**Source material**
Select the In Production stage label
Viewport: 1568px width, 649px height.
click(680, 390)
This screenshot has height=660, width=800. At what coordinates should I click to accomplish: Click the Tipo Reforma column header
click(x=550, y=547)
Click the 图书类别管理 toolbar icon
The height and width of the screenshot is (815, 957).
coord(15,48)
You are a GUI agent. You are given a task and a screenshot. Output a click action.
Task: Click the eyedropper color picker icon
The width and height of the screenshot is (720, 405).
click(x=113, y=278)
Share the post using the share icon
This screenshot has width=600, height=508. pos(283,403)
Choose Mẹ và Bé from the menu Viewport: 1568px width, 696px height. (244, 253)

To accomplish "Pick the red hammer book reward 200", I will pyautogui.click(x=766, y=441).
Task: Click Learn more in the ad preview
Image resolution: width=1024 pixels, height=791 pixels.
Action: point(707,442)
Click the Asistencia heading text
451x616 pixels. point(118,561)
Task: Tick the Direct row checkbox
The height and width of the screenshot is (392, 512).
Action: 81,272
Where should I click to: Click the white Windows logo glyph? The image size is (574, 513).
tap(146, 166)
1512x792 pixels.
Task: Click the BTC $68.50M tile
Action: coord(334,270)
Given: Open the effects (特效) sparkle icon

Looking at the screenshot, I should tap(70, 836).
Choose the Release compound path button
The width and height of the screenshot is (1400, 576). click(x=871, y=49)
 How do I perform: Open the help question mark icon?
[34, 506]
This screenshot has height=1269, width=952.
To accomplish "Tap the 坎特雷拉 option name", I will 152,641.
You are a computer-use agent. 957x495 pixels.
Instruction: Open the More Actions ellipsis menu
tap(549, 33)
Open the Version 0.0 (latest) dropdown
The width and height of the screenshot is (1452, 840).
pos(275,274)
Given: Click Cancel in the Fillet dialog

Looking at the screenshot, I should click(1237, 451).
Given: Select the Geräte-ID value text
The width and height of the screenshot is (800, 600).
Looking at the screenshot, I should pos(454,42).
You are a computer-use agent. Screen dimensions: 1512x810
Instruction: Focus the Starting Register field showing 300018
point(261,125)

**The task**
Write out each record again, keeping every word as it is.

**Solution below**
Select the In Production stage label
Viewport: 1568px width, 649px height.
click(680, 390)
This screenshot has height=660, width=800. At what coordinates should I click to accomplish: Click the Tipo Reforma column header
click(x=550, y=547)
Click the 图书类别管理 toolbar icon
The height and width of the screenshot is (815, 957).
coord(15,48)
You are a GUI agent. You are given a task and a screenshot. Output a click action.
Task: Click the eyedropper color picker icon
The width and height of the screenshot is (720, 405).
click(x=113, y=278)
Share the post using the share icon
This screenshot has width=600, height=508. pos(283,403)
Choose Mẹ và Bé from the menu Viewport: 1568px width, 696px height. (244, 253)

To accomplish "Pick the red hammer book reward 200", I will pyautogui.click(x=766, y=441).
Task: Click Learn more in the ad preview
Image resolution: width=1024 pixels, height=791 pixels.
Action: point(707,442)
Click the Asistencia heading text
451x616 pixels. point(118,561)
Task: Tick the Direct row checkbox
The height and width of the screenshot is (392, 512).
Action: 81,272
Where should I click to: Click the white Windows logo glyph? The image size is (574, 513).
tap(146, 166)
1512x792 pixels.
Task: Click the BTC $68.50M tile
Action: coord(334,270)
Given: Open the effects (特效) sparkle icon

Looking at the screenshot, I should tap(70, 836).
Choose the Release compound path button
The width and height of the screenshot is (1400, 576). click(x=871, y=49)
 How do I perform: Open the help question mark icon?
[34, 506]
This screenshot has height=1269, width=952.
To accomplish "Tap the 坎特雷拉 option name", I will 152,641.
You are a computer-use agent. 957x495 pixels.
Instruction: Open the More Actions ellipsis menu
tap(549, 33)
Open the Version 0.0 (latest) dropdown
The width and height of the screenshot is (1452, 840).
pos(275,274)
Given: Click Cancel in the Fillet dialog

Looking at the screenshot, I should click(1237, 451).
Given: Select the Geräte-ID value text
The width and height of the screenshot is (800, 600).
Looking at the screenshot, I should pos(454,42).
You are a computer-use agent. Screen dimensions: 1512x810
Instruction: Focus the Starting Register field showing 300018
point(261,125)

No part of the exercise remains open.